Zudem dient der Zugewinnausgleich nach seinem Grundgedanken der Teilhabe an dem während der Ehe gemeinsam erwirtschafteten Vermögen. Die jeweiligen Leistungen, die die Ehegatten im Rahmen ihrer innerfamiliären Arbeitsteilung erbringen, sind grundsätzlich als gleichwertig anzusehen.

Die Gründe im Einzelnen:
1. Nach ständiger Rechtsprechung des Bundesgerichtshofs ist die Auslegung von Individualvereinbarungen grundsätzlich Sache des Tatrichters. Sie kann vom Revisionsgericht nur daraufhin überprüft werden, ob der Auslegungsstoff vollständig berücksichtigt ist und gesetzliche Auslegungsregeln, Denkgesetze, Erfahrungssätze oder Verfahrensvorschriften verletzt sind. Zu den allgemein anerkannten Auslegungsgrundsätzen gehört, dass in erster Linie der von den Parteien gewählte Wortlaut und der dem Wortlaut zu entnehmende objektiv erklärte Parteiwille zu berücksichtigen ist und dass bei der Auslegung die beiderseitigen Interessen gebührend zu beachten sind (BGH, Urteil vom 26. Oktober 2009 – II ZR 222/08, WM 2009, 2321 Rn. 18). Dieser Überprüfung hält die Auslegung des Berufungsgerichts stand.

2. a) Das Berufungsgericht hat seiner Auffassung, die Auszahlung des Zugewinnausgleichs sei ein entgeltlicher Vermögenserwerb, rechtsfehlerfrei die rechtliche Bedeutung dieser Begriffe zugrunde gelegt. Die Revision zeigt keinen
Anhaltspunkt dafür auf, dass die Parteien, eine Bank in der Rechtsform einer Aktiengesellschaft und ein geschäftserfahrener GmbH-Gesellschafter und Geschäftsführer, die genannten Begriffe nicht im Sinne des juristischen, sondern in dem des allgemeinen Sprachgebrauchs verwendet haben, und dass die Begriffe im allgemeinen Sprachgebrauch eine andere Bedeutung als im juristischen haben.

AUFGELISTETE ZEILEN ->
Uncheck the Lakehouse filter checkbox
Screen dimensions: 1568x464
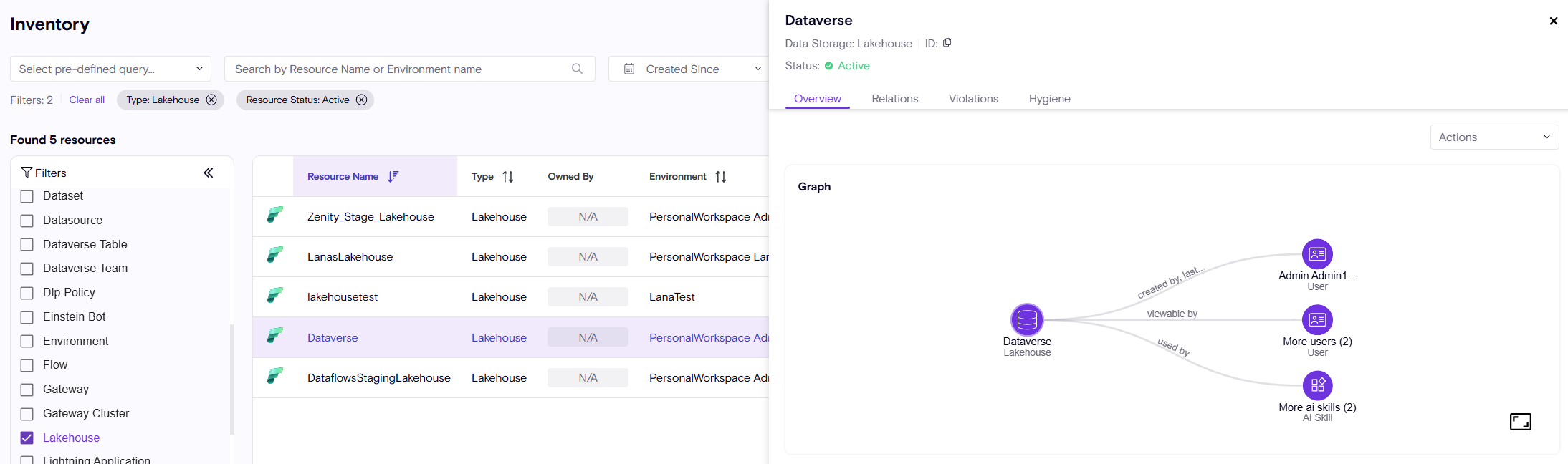pyautogui.click(x=27, y=438)
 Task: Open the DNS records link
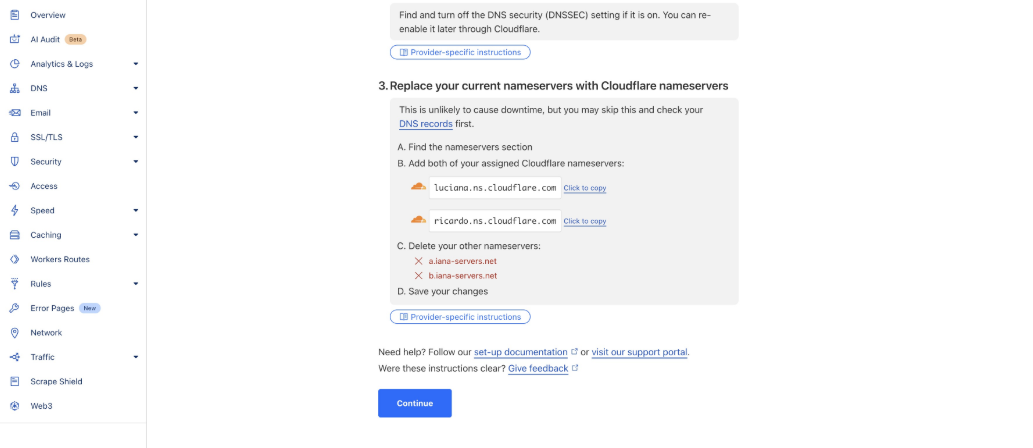click(425, 124)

AUFGABENSTELLUNG ->
[1] Gib aus dem Auszug die Passage zwischen „2. a) Das Berufungsgericht“ und „im juristischen haben.“ einschließlich dieser Wörter wortgetreu wieder.
[2] Nenne alle Dinge, bei denen das Revisionsgericht laut Auszug prüfen kann, ob sie verletzt sind.
[3] Prüfe, ob die folgenden Aussagen mit dem Auszug übereinstimmen, und antworte jeweils mit Ja oder Nein sowie dem entscheidenden Wortlaut des Auszugs: (a) Die Auslegung von Individualvereinbarungen ist grundsätzlich Sache des Revisionsgerichts. (b) Die Leistungen der Ehegatten im Rahmen ihrer innerfamiliären Arbeitsteilung sind grundsätzlich als gleichwertig anzusehen. (c) Die Auslegung des Berufungsgerichts hält der Überprüfung nicht stand.
Die Zeilen stammen aus einer anderen Quelle.

ANTWORTEN ->
[1]
2. a) Das Berufungsgericht hat seiner Auffassung, die Auszahlung des Zugewinnausgleichs sei ein entgeltlicher Vermögenserwerb, rechtsfehlerfrei die rechtliche Bedeutung dieser Begriffe zugrunde gelegt. Die Revision zeigt keinen
Anhaltspunkt dafür auf, dass die Parteien, eine Bank in der Rechtsform einer Aktiengesellschaft und ein geschäftserfahrener GmbH-Gesellschafter und Geschäftsführer, die genannten Begriffe nicht im Sinne des juristischen, sondern in dem des allgemeinen Sprachgebrauchs verwendet haben, und dass die Begriffe im allgemeinen Sprachgebrauch eine andere Bedeutung als im juristischen haben.

[2] gesetzliche Auslegungsregeln, Denkgesetze, Erfahrungssätze, Verfahrensvorschriften

[3]
(a) Nein: „Nach ständiger Rechtsprechung des Bundesgerichtshofs ist die Auslegung von Individualvereinbarungen grundsätzlich Sache des Tatrichters.“
(b) Ja: „Die jeweiligen Leistungen, die die Ehegatten im Rahmen ihrer innerfamiliären Arbeitsteilung erbringen, sind grundsätzlich als gleichwertig anzusehen.“
(c) Nein: „Dieser Überprüfung hält die Auslegung des Berufungsgerichts stand.“